We'll use results of the previous pipeline as input for the next one:

In [8]:
field_index = FieldIndex(name='raw', path=output_path, extra_headers='all')
field_set = SeismicDataset(field_index, SeismicBatch)

This pipeline calculated parameters for equalization in `before` instance and applies them to each batch in main pipeline:

In [9]:
output_path = '/data/preproc/processed/final.sgy'

second_preproc_ppl = (
    field_set.pipeline()
    .load(fmt='sgy', components='raw')
    .equalize(src='raw', dst='raw', params=V('equal_params'))
    .dump(path=L(lambda x: os.path.join(tmp_dump_path, str(x) + '.sgy'))(I()),
          src='raw', fmt='segy', split=False)
    .run_later(batch_size=1, n_epochs=1, shuffle=False, drop_last=False, bar=True)
)

(second_preproc_ppl.before
                   .find_equalization_params(component='raw', record_id='YearDataRecorded', save_to=V('equal_params')))
(second_preproc_ppl.after
                  .merge_segy_files(output_path=output_path, extra_headers='all', path=os.path.join(tmp_dump_path, '*.sgy')))

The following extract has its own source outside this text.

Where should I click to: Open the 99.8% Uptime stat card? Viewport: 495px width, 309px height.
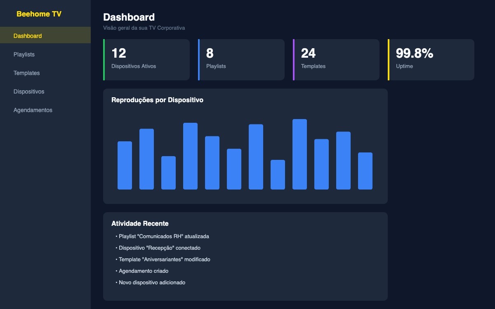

<seismicpro.batchflow.batchflow.once_pipeline.OncePipeline at 0x7f4b837b0e10>

Run equalization:

In [10]:
second_preproc_ppl.run()

100%|██████████| 30/30 [00:45<00:00,  1.12s/it]
100%|██████████| 30/30 [00:21<00:00,  1.88it/s]

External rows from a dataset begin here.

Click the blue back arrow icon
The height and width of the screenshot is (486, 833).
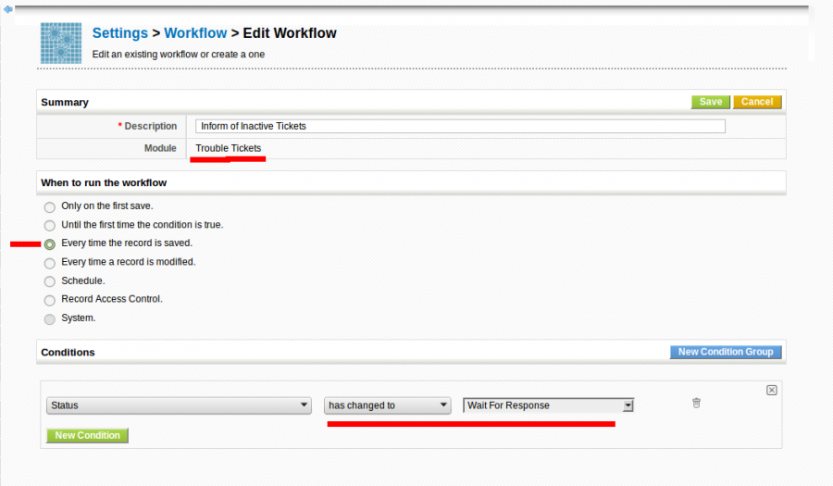point(7,10)
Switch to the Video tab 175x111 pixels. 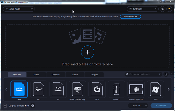point(36,75)
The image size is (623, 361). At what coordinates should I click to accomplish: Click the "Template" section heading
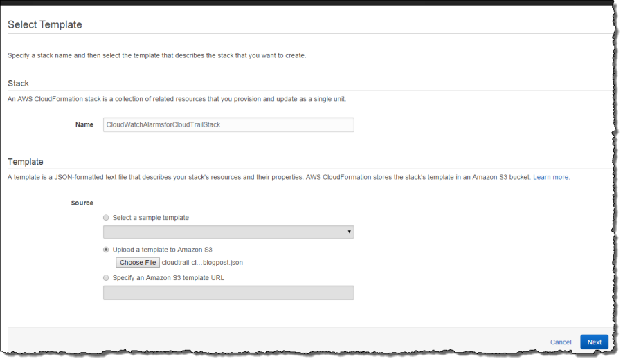click(26, 162)
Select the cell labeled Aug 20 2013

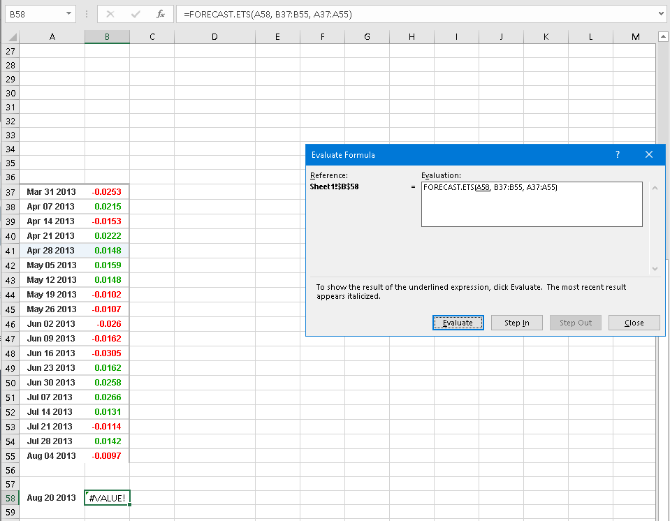[x=52, y=497]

<seismicpro.batchflow.batchflow.pipeline.Pipeline at 0x7f4b837b0d30>

## Conclusion

Current version of notebook contains preprocessing pipeline with three actions: correction for spherical divergence, removal of traces with more than 50 consecuent zeros and equalization of amplitudes.

## Suggestions for improvement

The next step in development of pipeline is adding two more actions: correction of inverted traces and attenuation of 50/60 Hz noise.

Another direction for improvement is unification of all actions in one whole pipeline.